心電図検査

 心臓は筋肉(心筋)の塊であり、たえず収縮・拡張をくり返してポンプとしてはたらき、全身に血液を送り出しています。心筋は、洞房結節という特定の部分で発生した電気信号により収縮しますが、心臓には、これを伝えるための刺激伝導系という特別な神経細胞の経路が存在します。この電気信号が心筋全体に伝わって収縮する際、心筋に生じる大きな電気信号を測定して記録するのが心電図検査です。
 検査はベッドに仰向けに寝て安静の状態でおこないます。コーヒーやたばこなどの刺激物は検査の1時間前からは口にしないようにします。
 心電図では図に示したような波形がくり返し描かれます。このうちP波は心房の収縮を、QRST部分は心室の収縮と弛緩(しかん)を示しています。このP-QRS-Tの波形を、両手くび、両足くび、胸部(6カ所)に電極をつけて記録します。

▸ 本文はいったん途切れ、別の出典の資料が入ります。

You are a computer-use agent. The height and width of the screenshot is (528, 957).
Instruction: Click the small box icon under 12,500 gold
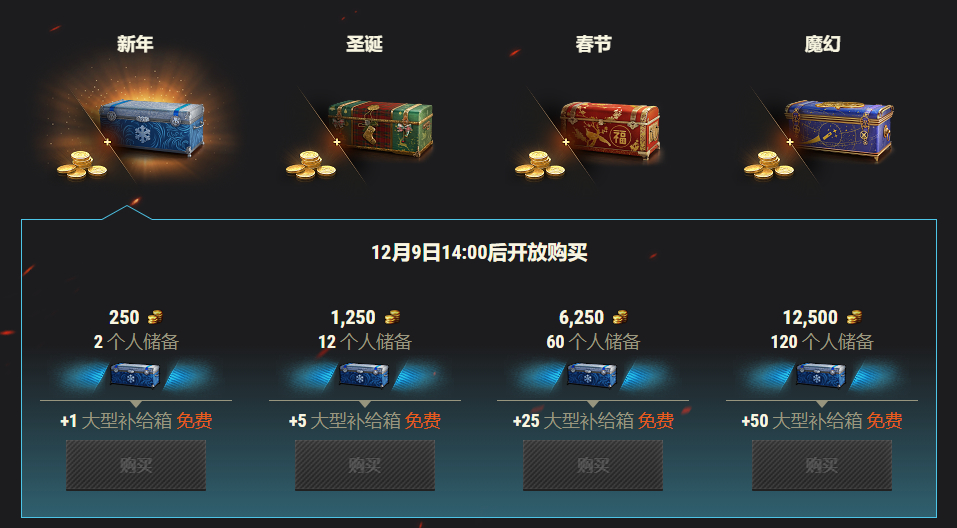821,375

 通常は、四肢の電極から得られる6誘導(Ⅰ、Ⅱ、Ⅲ、aVR、aVL、aVF)と、胸部の電極から得られる6誘導(V1~V6)の、計12誘導の波形を記録して評価します。
 正常では、P-QRS-Tの波形が規則的にくり返され、その間隔はほぼ一定ですが、呼気時にすこし長くなり(脈はすこしおそくなる)、吸気時にすこし短くなる(脈はすこし速くなる)こともよく観察されます。これは呼吸性不整脈という正常の生理的な変化です。
 不整脈の場合には、あるP-QRS-T波形の次の波形が早くにみられたり(心房性期外収縮)、変形したQRS-T波形が不規則に入り込んだり(心室性期外収縮)、本来ならみられるはずの波形が抜けたりします。心房細動と呼ばれる状態では、P波がみられなくなって、かわりに不規則な細動波(f波)による基線のこまかなゆれがみられるようになり、QRS-Tの波形も不規則に出現するようになります。
 心室性期外収縮が数多くみられるときにはくわしく検査する必要があります。悪化し心室細動を起こすと心臓のポンプ作用が失われ、心臓が止まってしまうからです。心筋梗塞を起こすと、この心室細動を起こしやすくなります。
 心臓が肥大(心室の壁が厚くなった状態)すると、R波やS波の振幅が大きくなり、心筋虚血(心室壁の酸素不足)ではSTの部分が低下します。心筋梗塞を起こすと、ST部分が上昇したり、深いQ波がみられたりします。
 安静時の心電図では変化がみられない場合(狭心症など)、速歩きなど、運動の負荷を加えながら心電図をとります(トレッドミル負荷試験)。このとき、狭心症の発作を起こすこともあるので十分に注意することが必要です。
 また、ふつうの生活しながら、24時間心電図を記録して解析するホルター心電図という検査もあり、発作性の不整脈や狭心症の診断に有効です。